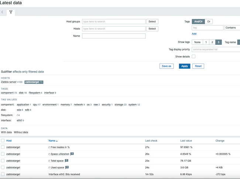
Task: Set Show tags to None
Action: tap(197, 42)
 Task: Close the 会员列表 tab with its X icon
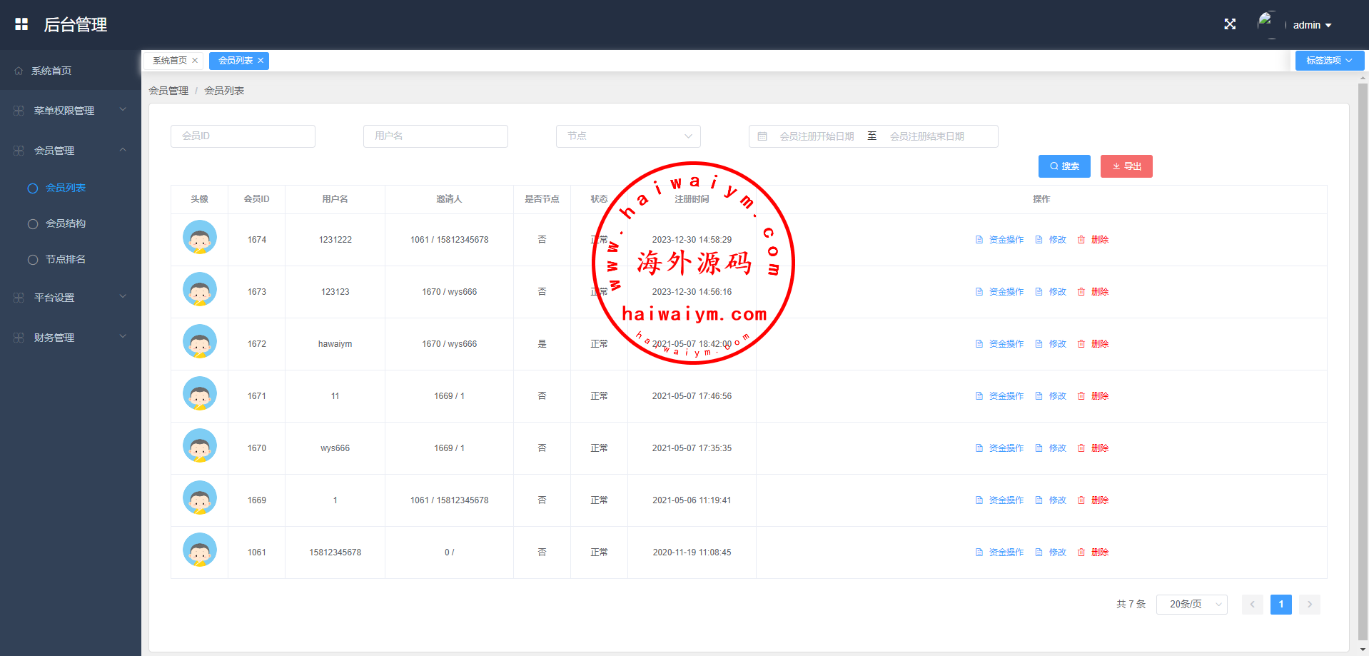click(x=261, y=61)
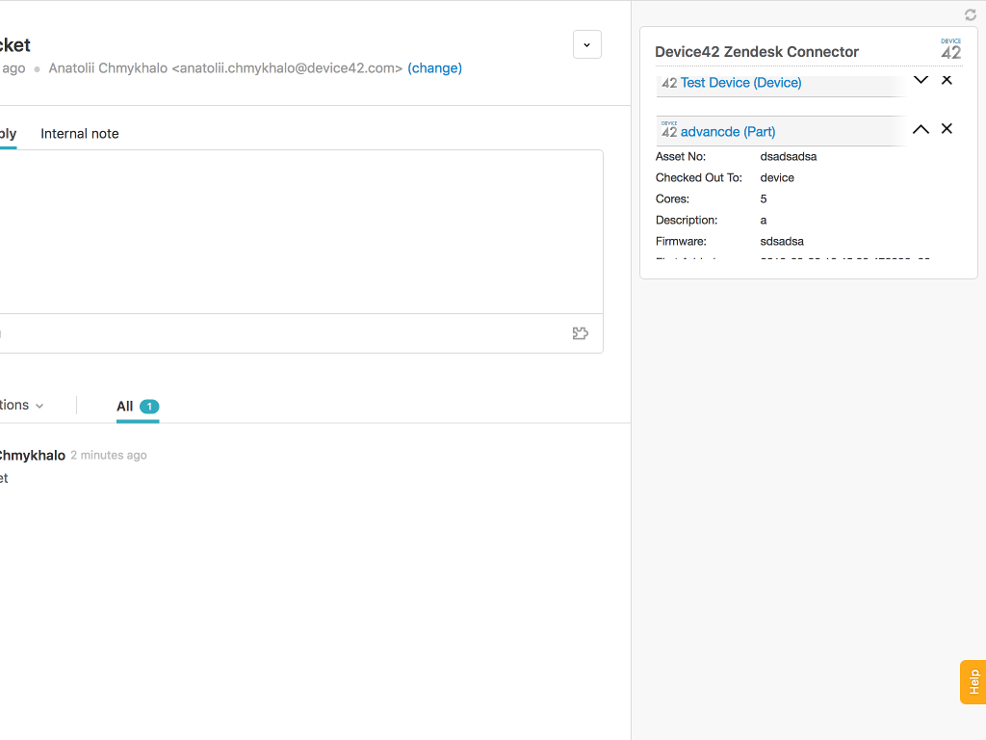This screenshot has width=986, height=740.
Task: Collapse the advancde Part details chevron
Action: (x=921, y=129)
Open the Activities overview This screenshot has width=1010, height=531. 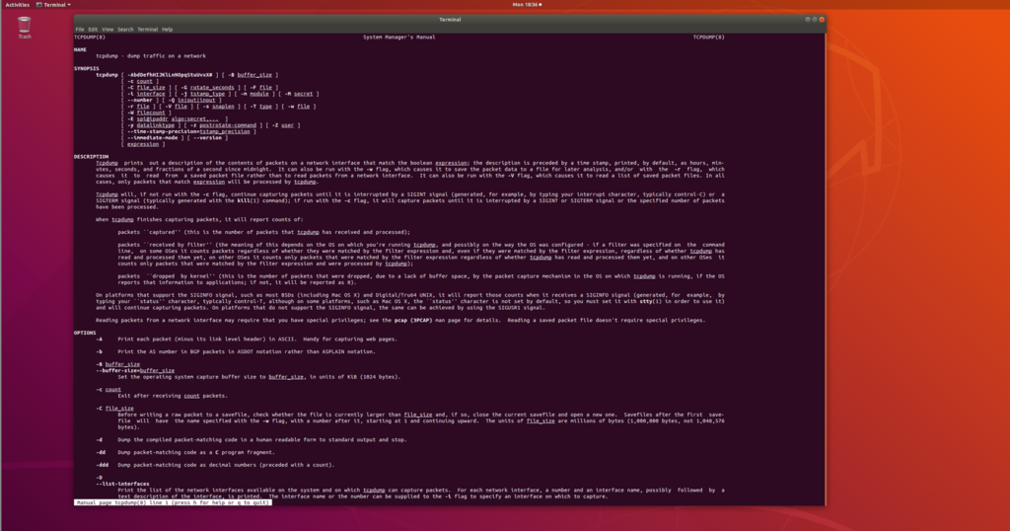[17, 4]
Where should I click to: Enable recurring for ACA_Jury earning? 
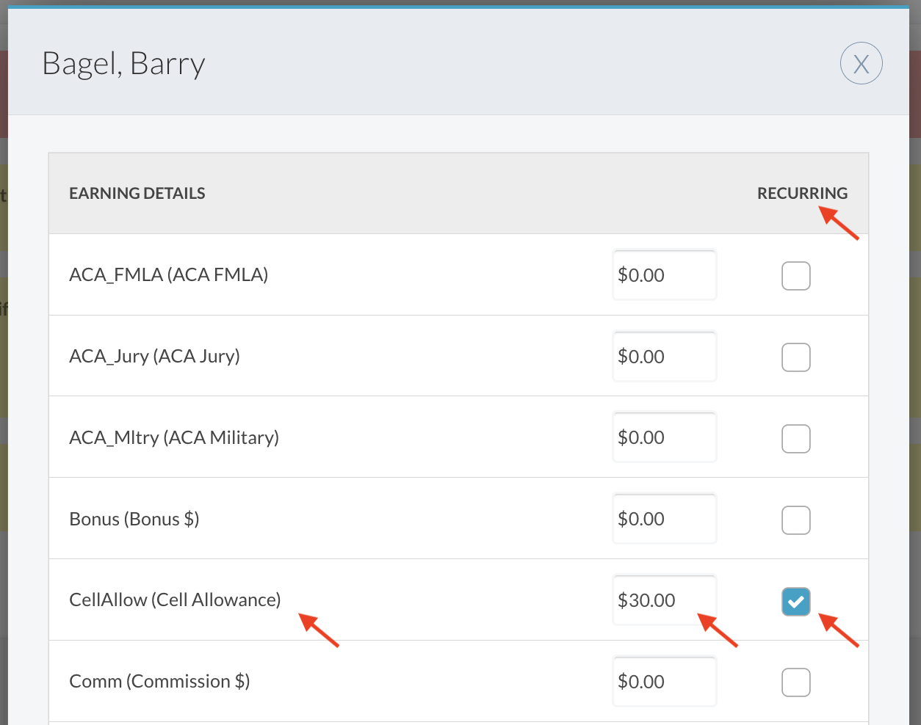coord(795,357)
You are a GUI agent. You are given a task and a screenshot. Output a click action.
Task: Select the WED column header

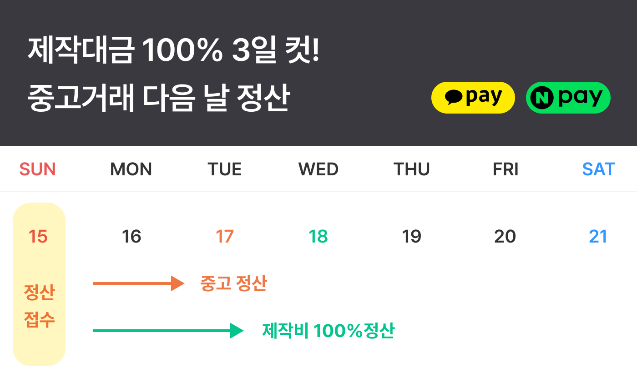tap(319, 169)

======

> [WORK TASK]: Repeat word for word only the lines from the line holding "You are a GUI" to the final line of the material, both included. Don't carry over any picture.

> [RESPONSE FOR THIS EXERCISE]:
You are a GUI agent. You are given a task and a screenshot. Output a click action.
Task: Select the WED column header

tap(319, 169)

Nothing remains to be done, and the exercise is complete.